Golf Coaching & The Power of a Metaphor

Iain Highfield
  • Author: Iain Highfield
  • GLT Director
Facebook Twitter Share Email Print

As coaches, we want to influence players and help them create physical, technical and psychological habits of excellence. We must communicate in ways that compel them to action. A coach can have all the knowledge in the world, but if we can’t influence students to apply the knowledge we teach them, that is all it will remain, knowledge.

Milton Erickson, an American psychiatrist who specialized in the art of influence, was able to develop his language skills and being artfully vague through using stories and metaphors. Erickson used "verbal surprises” to delight listeners. These verbal tricks helped close the gap between speaker and listener by sticking in the listeners memory.

At the PGA Show, Canadian golf instructor Sean Foley discussed Erickson’s techniques and their impact on Foley’s tour player, Hunter Mahan. Foley’s use of this technique stuck in our minds and compelled us to bring it to our own students, where we are hoping for a similar reaction.


Sean Foley's story went like this:


A man walks over to his friend and the man asks his friend, “Where is your horse?”

“It’s gone,” the man replies.

The man’s friend looks very concerned, “That’s terrible!”
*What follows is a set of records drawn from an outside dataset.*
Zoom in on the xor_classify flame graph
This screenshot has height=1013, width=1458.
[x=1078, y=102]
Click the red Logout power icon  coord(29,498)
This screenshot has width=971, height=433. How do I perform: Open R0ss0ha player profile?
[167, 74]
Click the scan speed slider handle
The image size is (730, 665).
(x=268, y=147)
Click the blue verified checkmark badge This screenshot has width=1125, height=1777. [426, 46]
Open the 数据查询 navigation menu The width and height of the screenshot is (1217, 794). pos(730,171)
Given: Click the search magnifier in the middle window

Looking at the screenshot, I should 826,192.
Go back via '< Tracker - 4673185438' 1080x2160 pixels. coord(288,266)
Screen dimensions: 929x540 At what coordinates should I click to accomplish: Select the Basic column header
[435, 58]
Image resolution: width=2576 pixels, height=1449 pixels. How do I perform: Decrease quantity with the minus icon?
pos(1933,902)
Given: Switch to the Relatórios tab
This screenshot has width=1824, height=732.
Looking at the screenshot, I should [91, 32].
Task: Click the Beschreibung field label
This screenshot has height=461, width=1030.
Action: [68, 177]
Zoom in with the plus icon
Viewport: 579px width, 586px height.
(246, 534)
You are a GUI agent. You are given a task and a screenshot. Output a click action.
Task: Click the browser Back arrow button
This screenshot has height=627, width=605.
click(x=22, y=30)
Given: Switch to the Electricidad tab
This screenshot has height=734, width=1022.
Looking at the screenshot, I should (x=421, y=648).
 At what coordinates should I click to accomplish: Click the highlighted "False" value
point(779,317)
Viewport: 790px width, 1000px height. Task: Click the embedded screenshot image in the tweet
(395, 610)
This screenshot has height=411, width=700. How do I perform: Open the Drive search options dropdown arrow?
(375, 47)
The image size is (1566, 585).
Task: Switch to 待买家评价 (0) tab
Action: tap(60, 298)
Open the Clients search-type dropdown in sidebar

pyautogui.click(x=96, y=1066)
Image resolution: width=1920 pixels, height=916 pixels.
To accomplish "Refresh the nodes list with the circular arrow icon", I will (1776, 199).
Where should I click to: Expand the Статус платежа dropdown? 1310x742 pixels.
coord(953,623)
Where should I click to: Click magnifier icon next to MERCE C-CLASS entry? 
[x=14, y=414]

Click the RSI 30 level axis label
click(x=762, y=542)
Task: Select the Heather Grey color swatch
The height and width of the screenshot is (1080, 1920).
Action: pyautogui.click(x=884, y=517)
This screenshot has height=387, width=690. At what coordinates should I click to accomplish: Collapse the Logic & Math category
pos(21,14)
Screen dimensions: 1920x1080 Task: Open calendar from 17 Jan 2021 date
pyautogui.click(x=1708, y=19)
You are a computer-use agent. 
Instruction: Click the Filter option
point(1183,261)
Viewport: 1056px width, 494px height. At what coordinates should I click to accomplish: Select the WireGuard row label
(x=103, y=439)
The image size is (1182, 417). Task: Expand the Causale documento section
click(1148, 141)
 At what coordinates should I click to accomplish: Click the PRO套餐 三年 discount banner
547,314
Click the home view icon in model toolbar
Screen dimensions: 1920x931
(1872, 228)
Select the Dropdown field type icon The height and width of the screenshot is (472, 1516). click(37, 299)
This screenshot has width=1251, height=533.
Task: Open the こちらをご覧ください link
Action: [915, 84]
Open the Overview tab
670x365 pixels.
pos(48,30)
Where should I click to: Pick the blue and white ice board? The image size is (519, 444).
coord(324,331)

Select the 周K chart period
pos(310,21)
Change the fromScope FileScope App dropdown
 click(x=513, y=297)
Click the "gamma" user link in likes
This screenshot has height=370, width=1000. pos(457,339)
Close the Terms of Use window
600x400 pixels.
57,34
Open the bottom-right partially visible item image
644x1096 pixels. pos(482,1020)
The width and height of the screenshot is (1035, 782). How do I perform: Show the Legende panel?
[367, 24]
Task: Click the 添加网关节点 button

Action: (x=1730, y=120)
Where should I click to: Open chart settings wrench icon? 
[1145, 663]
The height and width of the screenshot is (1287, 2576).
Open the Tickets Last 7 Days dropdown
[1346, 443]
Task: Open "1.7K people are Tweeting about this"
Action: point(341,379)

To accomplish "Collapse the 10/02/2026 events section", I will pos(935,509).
“I don't know whether it’s a good thing or a bad thing,” the man says.

The next day, the man and his friend are sitting on a rickety old patio drinking a beer When the man’s horse returns, with him is another horse.

The friend says, “Wow, that’s great! Now you have 2 horses.”

The man again says, “I don't know whether that’s good or bad yet.”

The man calls over his son, who is going to a horse riding camp that weekend, and asks his son to take the new horse to the event.

The son agrees and jumps on the horse’s back wanting to break the horse in for the show; however, the horse bucks and the son falls to the ground, breaking his leg. Now, he can’t go to the camp that weekend.

The man’s friend says, “Man, I knew that horse was a bad thing.”

The man replies, “Well, I don't know if my son breaking his leg is a good thing or a bad thing yet.”

Saturday comes and the bus leaves for the horse riding camp at the canyon. The man’s son is miserable, thinking about everything he is going to miss. The man walks into the room and says, “Don't be sad son, we don't know if this is a good thing or a bad thing yet.”

Sunday evening comes around, and the bus has not returned from the canyon.

By Monday night, word has come that there was a mud slide and all the students on the bus had perished. 

Sean Foley

This kind of story, whether true or not, allows people to change perspective and try new ways of thinking.

When a player misses that all important green with an 8 iron, but chips in on the next shot, perhaps that is the moment you subtlety remind them of the ‘horse story’.